Data extract:
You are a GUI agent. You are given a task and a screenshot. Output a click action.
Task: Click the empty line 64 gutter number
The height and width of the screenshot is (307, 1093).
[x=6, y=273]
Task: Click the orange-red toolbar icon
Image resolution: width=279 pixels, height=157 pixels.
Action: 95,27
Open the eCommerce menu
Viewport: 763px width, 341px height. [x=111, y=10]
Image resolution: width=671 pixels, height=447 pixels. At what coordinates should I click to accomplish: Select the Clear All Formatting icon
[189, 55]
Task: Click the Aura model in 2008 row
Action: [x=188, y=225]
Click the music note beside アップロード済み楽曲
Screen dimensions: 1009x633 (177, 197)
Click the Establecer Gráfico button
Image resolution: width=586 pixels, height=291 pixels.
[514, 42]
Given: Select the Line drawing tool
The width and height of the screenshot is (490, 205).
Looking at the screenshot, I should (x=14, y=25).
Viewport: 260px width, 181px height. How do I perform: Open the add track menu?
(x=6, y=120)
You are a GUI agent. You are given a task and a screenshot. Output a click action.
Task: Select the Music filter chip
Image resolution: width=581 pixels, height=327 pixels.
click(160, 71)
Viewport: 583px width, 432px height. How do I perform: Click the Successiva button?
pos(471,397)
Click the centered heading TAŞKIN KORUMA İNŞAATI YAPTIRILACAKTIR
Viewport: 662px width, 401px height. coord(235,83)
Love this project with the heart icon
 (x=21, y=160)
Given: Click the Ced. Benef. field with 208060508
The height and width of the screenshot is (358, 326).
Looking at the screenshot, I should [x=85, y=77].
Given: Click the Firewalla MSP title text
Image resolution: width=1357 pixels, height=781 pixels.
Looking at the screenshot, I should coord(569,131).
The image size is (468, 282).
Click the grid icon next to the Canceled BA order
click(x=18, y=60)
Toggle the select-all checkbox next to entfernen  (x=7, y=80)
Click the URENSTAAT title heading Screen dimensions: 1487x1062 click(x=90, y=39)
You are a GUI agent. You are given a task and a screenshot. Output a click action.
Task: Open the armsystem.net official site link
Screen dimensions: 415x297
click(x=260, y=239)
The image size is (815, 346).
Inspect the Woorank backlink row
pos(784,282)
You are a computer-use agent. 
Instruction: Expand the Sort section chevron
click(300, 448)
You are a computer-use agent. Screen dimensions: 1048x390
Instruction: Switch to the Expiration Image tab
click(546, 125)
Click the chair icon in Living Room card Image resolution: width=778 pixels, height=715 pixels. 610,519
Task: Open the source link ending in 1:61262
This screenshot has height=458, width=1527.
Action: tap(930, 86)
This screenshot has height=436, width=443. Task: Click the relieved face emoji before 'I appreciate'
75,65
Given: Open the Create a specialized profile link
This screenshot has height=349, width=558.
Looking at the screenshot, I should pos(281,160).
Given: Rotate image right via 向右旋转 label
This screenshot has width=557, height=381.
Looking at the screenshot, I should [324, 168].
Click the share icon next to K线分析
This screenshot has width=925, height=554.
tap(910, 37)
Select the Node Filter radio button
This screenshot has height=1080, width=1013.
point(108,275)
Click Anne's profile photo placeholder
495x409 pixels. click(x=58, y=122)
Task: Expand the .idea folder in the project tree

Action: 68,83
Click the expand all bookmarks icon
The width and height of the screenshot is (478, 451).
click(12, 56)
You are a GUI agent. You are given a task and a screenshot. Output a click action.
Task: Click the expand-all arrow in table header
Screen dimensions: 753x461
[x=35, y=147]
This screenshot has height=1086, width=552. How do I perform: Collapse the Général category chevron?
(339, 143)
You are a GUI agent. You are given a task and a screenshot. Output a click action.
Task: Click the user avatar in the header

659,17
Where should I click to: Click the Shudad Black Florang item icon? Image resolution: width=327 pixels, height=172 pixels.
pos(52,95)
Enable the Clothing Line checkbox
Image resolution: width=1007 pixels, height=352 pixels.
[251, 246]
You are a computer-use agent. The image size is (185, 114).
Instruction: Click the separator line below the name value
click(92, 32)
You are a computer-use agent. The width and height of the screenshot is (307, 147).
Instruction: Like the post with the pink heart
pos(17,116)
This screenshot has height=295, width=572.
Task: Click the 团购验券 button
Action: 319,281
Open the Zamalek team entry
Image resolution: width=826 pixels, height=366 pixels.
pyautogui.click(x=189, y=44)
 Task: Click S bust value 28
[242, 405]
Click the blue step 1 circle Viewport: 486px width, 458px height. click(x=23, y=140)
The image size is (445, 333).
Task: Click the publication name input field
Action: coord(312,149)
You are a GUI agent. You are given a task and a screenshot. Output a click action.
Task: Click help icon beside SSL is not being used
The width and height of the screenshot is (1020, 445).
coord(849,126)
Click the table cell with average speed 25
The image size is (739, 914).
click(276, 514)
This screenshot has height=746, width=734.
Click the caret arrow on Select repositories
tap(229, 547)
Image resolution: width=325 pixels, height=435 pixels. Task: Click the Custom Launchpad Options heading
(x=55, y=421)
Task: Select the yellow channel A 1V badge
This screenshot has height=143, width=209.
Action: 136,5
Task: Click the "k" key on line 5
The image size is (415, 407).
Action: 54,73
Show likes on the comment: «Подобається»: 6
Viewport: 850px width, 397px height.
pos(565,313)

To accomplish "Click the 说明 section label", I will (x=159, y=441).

About this task: Filter the records above for "label" and copy every matching line.

Output of the task:
Given: Rotate image right via 向右旋转 label
To accomplish "Click the 说明 section label", I will (x=159, y=441).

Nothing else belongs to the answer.